Voice mimicry is nothing new, but the technology to do so has rapidly evolved over the past few years. VoCo is an audio editing and generating software released in 2016 by Adobe. The program can duplicate a voice within the time it takes you to watch an average episode of The Simpsons.
A similar tool dropped by a Canadian start-up called Lyrebird last year reduced the time needed to replicate your voice in digital form to just 60 seconds. Then there’s Google’s WaveNet, which again promises to mimic “any human voice”. However, it seems a little vaguer about the amount of raw material needed.
The neural voice cloning system developed by the Chinese tech company, Baidu, is the latest to extract the speech patterns of an individual speaker from snippets of audio. It uses this information to create a digital copy of the speaker, which can “read” whatever text is plugged into the program. What you chose to do with this new power is up to you.
Baidu’s digital duplicates aren’t yet perfect but they are convincing enough to trick voice recognition systems – one voice sample even managed to receive a 3.16 out of 4 from human judges for naturalness. With 100 snippets, the program can create a credible mimic that sounds like the original speaker on a dodgy phone line. Listen for yourself here.

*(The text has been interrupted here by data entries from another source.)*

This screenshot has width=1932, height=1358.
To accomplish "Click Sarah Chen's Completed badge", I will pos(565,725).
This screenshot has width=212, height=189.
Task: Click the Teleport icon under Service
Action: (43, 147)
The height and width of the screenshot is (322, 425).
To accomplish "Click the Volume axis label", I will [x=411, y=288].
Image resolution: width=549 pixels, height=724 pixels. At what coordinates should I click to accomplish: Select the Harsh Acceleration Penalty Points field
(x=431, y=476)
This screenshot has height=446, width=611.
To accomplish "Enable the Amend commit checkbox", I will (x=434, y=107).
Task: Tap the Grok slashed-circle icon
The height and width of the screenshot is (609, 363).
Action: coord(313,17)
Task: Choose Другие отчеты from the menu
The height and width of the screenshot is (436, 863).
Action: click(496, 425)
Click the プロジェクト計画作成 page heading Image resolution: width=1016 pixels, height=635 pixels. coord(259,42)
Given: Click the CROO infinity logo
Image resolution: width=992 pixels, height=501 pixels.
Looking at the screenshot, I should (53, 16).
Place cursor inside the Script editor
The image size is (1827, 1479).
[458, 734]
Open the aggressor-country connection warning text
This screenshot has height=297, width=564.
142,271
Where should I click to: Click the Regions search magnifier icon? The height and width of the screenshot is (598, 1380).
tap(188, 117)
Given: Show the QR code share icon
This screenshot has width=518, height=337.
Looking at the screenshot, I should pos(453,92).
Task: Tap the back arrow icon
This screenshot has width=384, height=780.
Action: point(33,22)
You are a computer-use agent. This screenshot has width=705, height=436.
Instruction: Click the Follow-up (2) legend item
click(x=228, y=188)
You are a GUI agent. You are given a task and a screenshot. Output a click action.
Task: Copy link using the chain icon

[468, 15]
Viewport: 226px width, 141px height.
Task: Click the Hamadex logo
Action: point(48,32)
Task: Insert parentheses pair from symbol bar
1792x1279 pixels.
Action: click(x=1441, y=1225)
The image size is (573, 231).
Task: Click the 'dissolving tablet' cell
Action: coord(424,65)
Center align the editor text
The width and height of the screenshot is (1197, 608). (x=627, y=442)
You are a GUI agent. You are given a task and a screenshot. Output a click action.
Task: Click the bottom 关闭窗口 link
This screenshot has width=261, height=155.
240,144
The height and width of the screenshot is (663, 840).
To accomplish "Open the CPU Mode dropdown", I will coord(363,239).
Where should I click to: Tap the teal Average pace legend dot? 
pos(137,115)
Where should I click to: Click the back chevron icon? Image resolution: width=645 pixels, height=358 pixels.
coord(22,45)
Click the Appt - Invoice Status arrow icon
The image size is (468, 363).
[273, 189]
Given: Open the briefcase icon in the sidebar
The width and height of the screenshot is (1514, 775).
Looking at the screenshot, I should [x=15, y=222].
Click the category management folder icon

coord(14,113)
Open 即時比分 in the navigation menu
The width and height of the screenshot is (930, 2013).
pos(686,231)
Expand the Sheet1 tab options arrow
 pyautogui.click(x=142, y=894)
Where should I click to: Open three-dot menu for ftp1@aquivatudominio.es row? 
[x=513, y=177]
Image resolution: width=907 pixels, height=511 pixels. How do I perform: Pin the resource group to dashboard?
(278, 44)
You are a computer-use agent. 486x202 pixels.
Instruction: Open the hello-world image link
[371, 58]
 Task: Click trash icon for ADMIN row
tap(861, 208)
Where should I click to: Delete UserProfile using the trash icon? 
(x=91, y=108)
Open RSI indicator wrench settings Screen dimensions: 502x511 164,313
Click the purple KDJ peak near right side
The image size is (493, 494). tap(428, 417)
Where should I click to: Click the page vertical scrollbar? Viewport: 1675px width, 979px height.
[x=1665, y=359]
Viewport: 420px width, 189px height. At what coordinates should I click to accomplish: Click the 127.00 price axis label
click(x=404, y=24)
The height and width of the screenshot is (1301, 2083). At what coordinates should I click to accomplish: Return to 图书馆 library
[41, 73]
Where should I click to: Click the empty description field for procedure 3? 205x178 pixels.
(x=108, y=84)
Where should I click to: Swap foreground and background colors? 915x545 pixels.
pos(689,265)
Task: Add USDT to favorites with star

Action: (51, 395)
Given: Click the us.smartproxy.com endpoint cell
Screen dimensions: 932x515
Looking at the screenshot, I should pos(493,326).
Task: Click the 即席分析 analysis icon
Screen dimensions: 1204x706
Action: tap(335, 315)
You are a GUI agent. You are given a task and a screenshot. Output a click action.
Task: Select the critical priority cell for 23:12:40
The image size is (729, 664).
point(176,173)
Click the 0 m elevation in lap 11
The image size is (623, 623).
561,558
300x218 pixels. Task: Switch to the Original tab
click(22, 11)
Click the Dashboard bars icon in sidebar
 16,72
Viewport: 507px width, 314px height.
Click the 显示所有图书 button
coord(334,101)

If you think this sounds more than a little bit creepy, you are not alone. When VoCo first came out, there were many raised eyebrows over the possible security risks and blackmail opportunities this type of technology brings. Many banks and businesses today use voice recognition checks as verification tools, for example.
Then there is the issue of fake news. It is not just audio that AI is learning to manipulate, but images and video too. Cloning technology could be used to undermine the public's trust in the news or spread false information.
But it comes with some positives uses, too: Parents could use the software to "read" to their children when they can't make bedtime, people who have lost the ability to speak could use it to create a digital duplicate of their voice, and we could all have David Attenborough answering our voicemail.
To quote Futurama: "Amy, technology isn't intrinsically good or evil. It's how it's used."